Look, their moral flexibility comes right out of their rigid Marxist fundamentalism:
“Those are my principles, and if you don’t like them… well, I have others.”
¿😳?
Groucho, of course…who else?
😎
The Democratic Party drove voters to Trump. Pres. Obama lamented, a while back, that when times are tough, people turn to religion and guns. America’s economically vulnerable (i.e. most Americans) recognize, through experience, that their lives are a crap shoot. They’re desperate to feel good about themselves. (1) The Democrats joined Republicans in telling them that their skills were antiquated, robots could do their work and, (2) their common goods, like schools were worthless. (3) The equity in their homes was lost and, not one banker went to jail. (4) Praise for worker collectives, by Democrats, was anemic, at best. (5) Workers’ rights to Social Security, because it’s earned, didn’t find a voice in the Democratic Party. Predictably, Americans turned to pulpits for relief. And, the new Sec. of Ed. is the result
From the article:
“Then there’s policy number eight about ‘accountability.’ Accountability has been used as a weapon to fire teachers and close schools throughout the country based on highly flawed metrics. . . Finally there’s policy number nine about using “evidence and data” to ‘drive’ “teacher improvement and development over time.” This is code for trying to use test scores and value-added metrics to rate teachers, no matter how inaccurate those metrics are.
Metric: noun,
Often, metrics. a standard for measuring or evaluating something, especially one that uses figures or statistics: new metrics for gauging an organization’s diversity;
pretty good by any metric.
Can anyone identify the standard and its standard unit of measurement in the teaching and learning process?

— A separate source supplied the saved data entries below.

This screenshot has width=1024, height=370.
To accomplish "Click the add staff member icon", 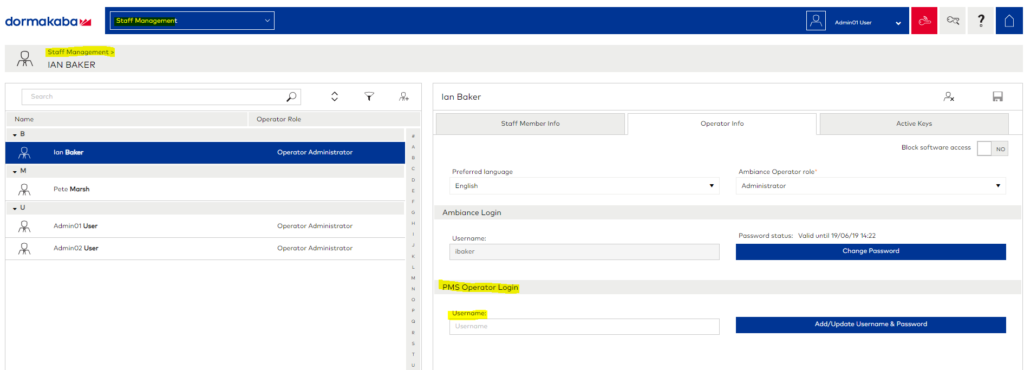I will pos(404,97).

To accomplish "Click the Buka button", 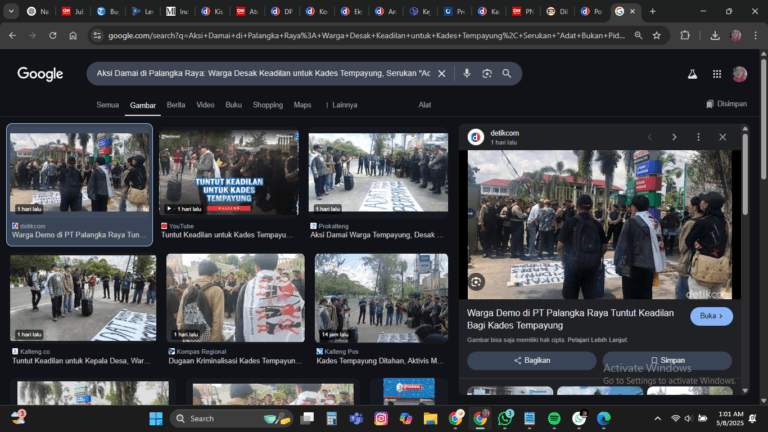I will [711, 316].
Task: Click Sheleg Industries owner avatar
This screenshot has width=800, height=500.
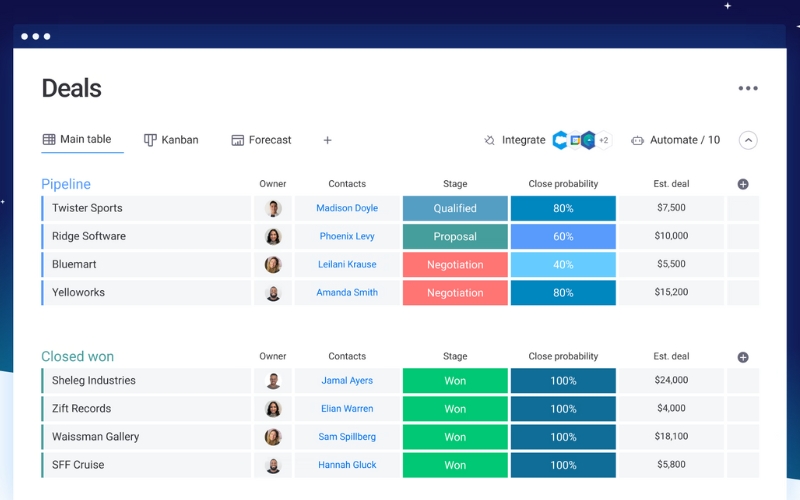Action: click(x=273, y=381)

No, they can’t because there isn’t any nor what is supposedly being “measured” truly observable in and of itself and not by proxy. In other words there is no agreed upon standard unit of measurement for the teaching and learning process.
Richard Phelps, a staunch standardized test proponent (he has written at least two books defending the standardized testing malpractices) in the introduction to “Correcting Fallacies About Educational and Psychological Testing” unwittingly lets the cat out of the bag with this statement:
“Physical tests, such as those conducted by engineers, can be standardized, of course [why of course of course], but in this volume , we focus on the measurement of latent (i.e., nonobservable) mental, and not physical, traits.” [my addition] Also, notice how he is trying to assert by proximity that educational standardized testing and the testing done by engineers are basically the same, in other words a “truly scientific endeavor”)
Now since there is no agreement on a standard unit of learning and there is no measuring device calibrated against said non-existent standard unit and what is supposedly being “measured” is nonobservable, how is it possible to “measure the nonobservable” when there is no measuring device???
Tain’t rocket science folks. Tis all a huge hoax.